EXCERPTED PASSAGE
== Segment start ==

In a pulse-echo-imaging system, one can either scan the transducer in a freehand form and detect the position of the transducer, or control the motion of the transducer. The former was once a popular technique; however the latter is the current technology. A single transducer is scanned mechanically at intervals across the eye that is elliptically shaped. At each controlled mechanical stopping point, sound is sent across and echoes are received. The bright dots in each trace on the display indicate the front and back wall echoes of the eye. By scanning across the eye, multiple lines produce the image of the eye on the display. In order to maintain fidelity of the 2-dimensional images of the near and far structures in the eye, the ultrasonic beams have to diverge from virtually the same point. This means that the image has to be generated by a single beam originating from the same point, being deflected in different angles to build a sector image. This is usually achieved by a single transducer or array sending a single beam that is stepwise rotated, either mechanically or electronically. The subsequent lines of the image are then formed by a slight angular rotation, making the beam sweep across a sector as shown in FIG. 1.3.
Mechanical scanning is currently the industry standard in ophthalmic applications like A-Scan and B-scan as it is mostly useful in the 15 to 20 MHz range. Despite the disadvantages associated with moving parts of the scanner like wear and tear, vibration, and so on, the amounts of acoustic noise these scanners produce, compared to phased-array probes, are much smaller. Two types of mechanical scanning systems are commonly used. In a linear mechanical scanner, the transducer is driven back and forth inside an enclosed water bath rather than air at the end of a handheld probe (FIG. 1.4) as the transducer-air interface, acting to acutely refract the sound wave, would result in total internal reflection of the sound wave, and therefore no transmission of the sound would take place. The cable between the probe and the machine contains a coaxial cable, carrying signals to and from the transducer, and leads carrying the drive current to the electric motor and the signal from the position sensor.

== Segment end ==

TASK PROMPT
Write the next part of the passage above on ultrasound scanning of the eye, picking up right after its last sentence.

ENTRIES PROVIDED

== Segment start ==

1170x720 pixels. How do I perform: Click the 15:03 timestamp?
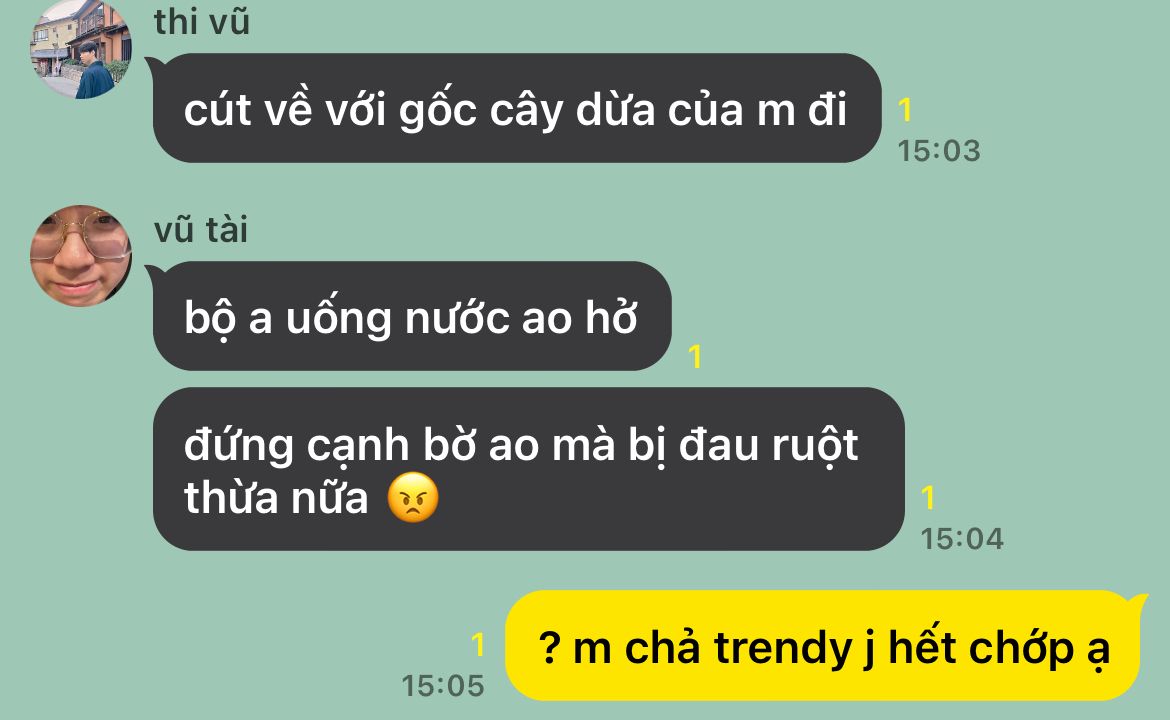pos(939,151)
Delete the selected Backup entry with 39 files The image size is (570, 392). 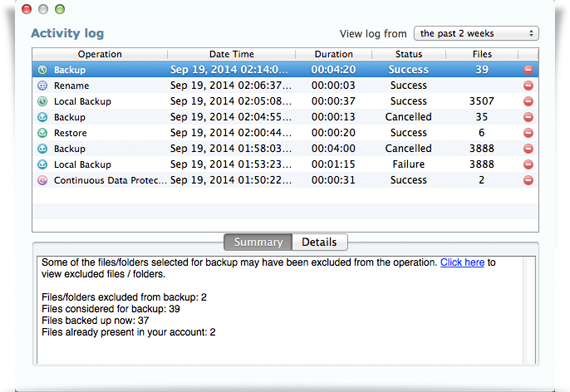pos(528,69)
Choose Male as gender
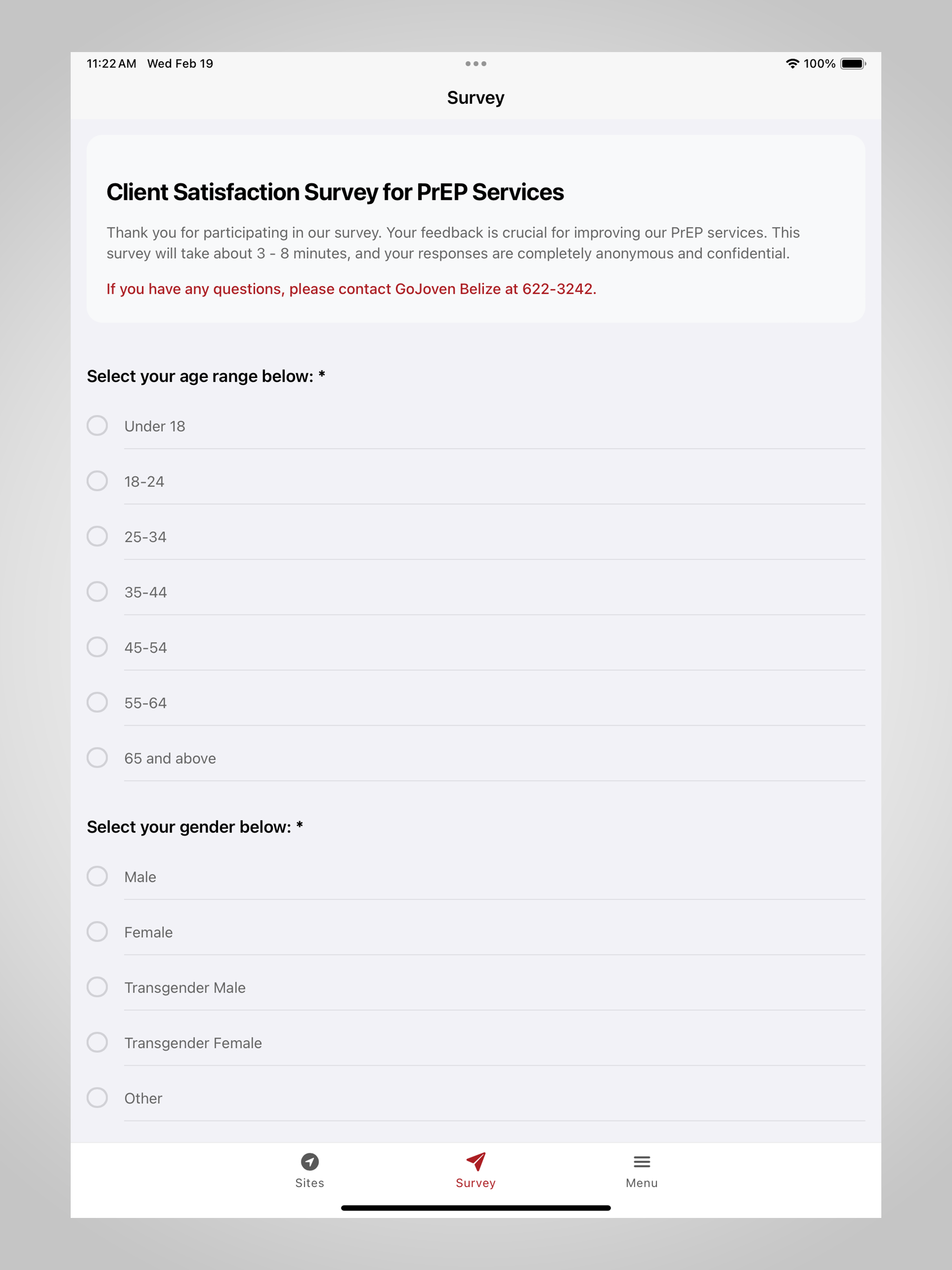Viewport: 952px width, 1270px height. click(476, 877)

== Segment end ==

ANSWER SPACE
Another type of mechanical scanning probe is the sector scanner. The probe contains similar features to the linear scanner but it is designed to produce a rocking motion. The probe is made compact by having the necessary drive components built into and closely around the rocking transducer assembly as shown in FIG. 1.5.
In most non-ophthalmic instruments, linear and phased array transducers have replaced mechanically scanned transducers described above. These arrays can electronically steer and focus the ultrasound beam at various depths and can provide higher refresh rates. However, the cost and technical complications with building arrays increases with frequency. Hence, the current industry trend is to either select expensive arrays to maintain the quality of ultrasonic images or to select the simpler mechanical scanner and compromise the quality, especially for higher frequencies. There is no optimum solution that incorporates both the relative technical simplicity and low building cost of a mechanical scanner and the high performance capability of phased arrays in one device.